What the task asks: Reproduce the lines verbatim, from the start through the line containing "(x=96, y=166)".

Records to process:

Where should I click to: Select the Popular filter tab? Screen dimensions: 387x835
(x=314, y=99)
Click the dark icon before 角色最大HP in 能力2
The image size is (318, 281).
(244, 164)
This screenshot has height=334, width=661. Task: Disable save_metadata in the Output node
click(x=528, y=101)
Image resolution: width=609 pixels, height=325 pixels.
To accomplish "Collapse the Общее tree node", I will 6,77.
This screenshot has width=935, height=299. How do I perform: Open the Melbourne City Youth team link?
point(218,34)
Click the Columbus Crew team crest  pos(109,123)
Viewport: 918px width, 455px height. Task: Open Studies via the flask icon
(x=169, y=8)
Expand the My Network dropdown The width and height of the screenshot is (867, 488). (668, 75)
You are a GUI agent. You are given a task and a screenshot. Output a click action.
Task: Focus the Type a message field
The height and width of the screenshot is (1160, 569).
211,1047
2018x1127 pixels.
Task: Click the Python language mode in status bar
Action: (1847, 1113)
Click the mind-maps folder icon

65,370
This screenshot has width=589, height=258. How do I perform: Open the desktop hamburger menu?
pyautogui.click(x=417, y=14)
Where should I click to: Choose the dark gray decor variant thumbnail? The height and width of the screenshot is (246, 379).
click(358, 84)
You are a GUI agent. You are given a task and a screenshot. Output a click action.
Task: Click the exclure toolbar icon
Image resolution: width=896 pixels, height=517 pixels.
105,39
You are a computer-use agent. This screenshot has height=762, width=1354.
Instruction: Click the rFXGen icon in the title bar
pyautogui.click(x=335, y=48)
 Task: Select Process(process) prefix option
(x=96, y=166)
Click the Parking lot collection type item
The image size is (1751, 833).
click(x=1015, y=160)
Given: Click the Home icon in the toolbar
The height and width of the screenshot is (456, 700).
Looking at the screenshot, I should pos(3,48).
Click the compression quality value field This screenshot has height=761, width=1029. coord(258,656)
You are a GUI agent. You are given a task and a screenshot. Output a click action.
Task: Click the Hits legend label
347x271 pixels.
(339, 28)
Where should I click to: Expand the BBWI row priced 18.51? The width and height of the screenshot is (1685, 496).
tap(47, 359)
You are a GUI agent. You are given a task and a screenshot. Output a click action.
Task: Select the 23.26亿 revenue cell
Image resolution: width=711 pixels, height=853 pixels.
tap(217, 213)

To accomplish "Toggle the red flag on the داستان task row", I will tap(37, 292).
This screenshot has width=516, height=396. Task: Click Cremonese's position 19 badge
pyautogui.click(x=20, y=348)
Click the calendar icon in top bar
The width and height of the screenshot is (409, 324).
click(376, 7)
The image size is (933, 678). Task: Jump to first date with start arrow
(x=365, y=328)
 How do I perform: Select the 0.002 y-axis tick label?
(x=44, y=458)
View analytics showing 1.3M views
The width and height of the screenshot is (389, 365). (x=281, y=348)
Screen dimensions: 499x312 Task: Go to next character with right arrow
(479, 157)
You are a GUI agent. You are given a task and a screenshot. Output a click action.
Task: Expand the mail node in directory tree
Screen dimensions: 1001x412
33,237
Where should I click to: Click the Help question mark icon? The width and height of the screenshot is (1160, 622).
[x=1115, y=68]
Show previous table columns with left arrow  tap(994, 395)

Task answer:
Where should I click to: Select the Popular filter tab? Screen dimensions: 387x835
(x=314, y=99)
Click the dark icon before 角色最大HP in 能力2
The image size is (318, 281).
(244, 164)
This screenshot has height=334, width=661. Task: Disable save_metadata in the Output node
click(x=528, y=101)
Image resolution: width=609 pixels, height=325 pixels.
To accomplish "Collapse the Общее tree node", I will 6,77.
This screenshot has width=935, height=299. How do I perform: Open the Melbourne City Youth team link?
point(218,34)
Click the Columbus Crew team crest  pos(109,123)
Viewport: 918px width, 455px height. Task: Open Studies via the flask icon
(x=169, y=8)
Expand the My Network dropdown The width and height of the screenshot is (867, 488). (668, 75)
You are a GUI agent. You are given a task and a screenshot. Output a click action.
Task: Focus the Type a message field
The height and width of the screenshot is (1160, 569).
211,1047
2018x1127 pixels.
Task: Click the Python language mode in status bar
Action: (1847, 1113)
Click the mind-maps folder icon

65,370
This screenshot has width=589, height=258. How do I perform: Open the desktop hamburger menu?
pyautogui.click(x=417, y=14)
Where should I click to: Choose the dark gray decor variant thumbnail? The height and width of the screenshot is (246, 379).
click(358, 84)
You are a GUI agent. You are given a task and a screenshot. Output a click action.
Task: Click the exclure toolbar icon
Image resolution: width=896 pixels, height=517 pixels.
105,39
You are a computer-use agent. This screenshot has height=762, width=1354.
Instruction: Click the rFXGen icon in the title bar
pyautogui.click(x=335, y=48)
 Task: Select Process(process) prefix option
(x=96, y=166)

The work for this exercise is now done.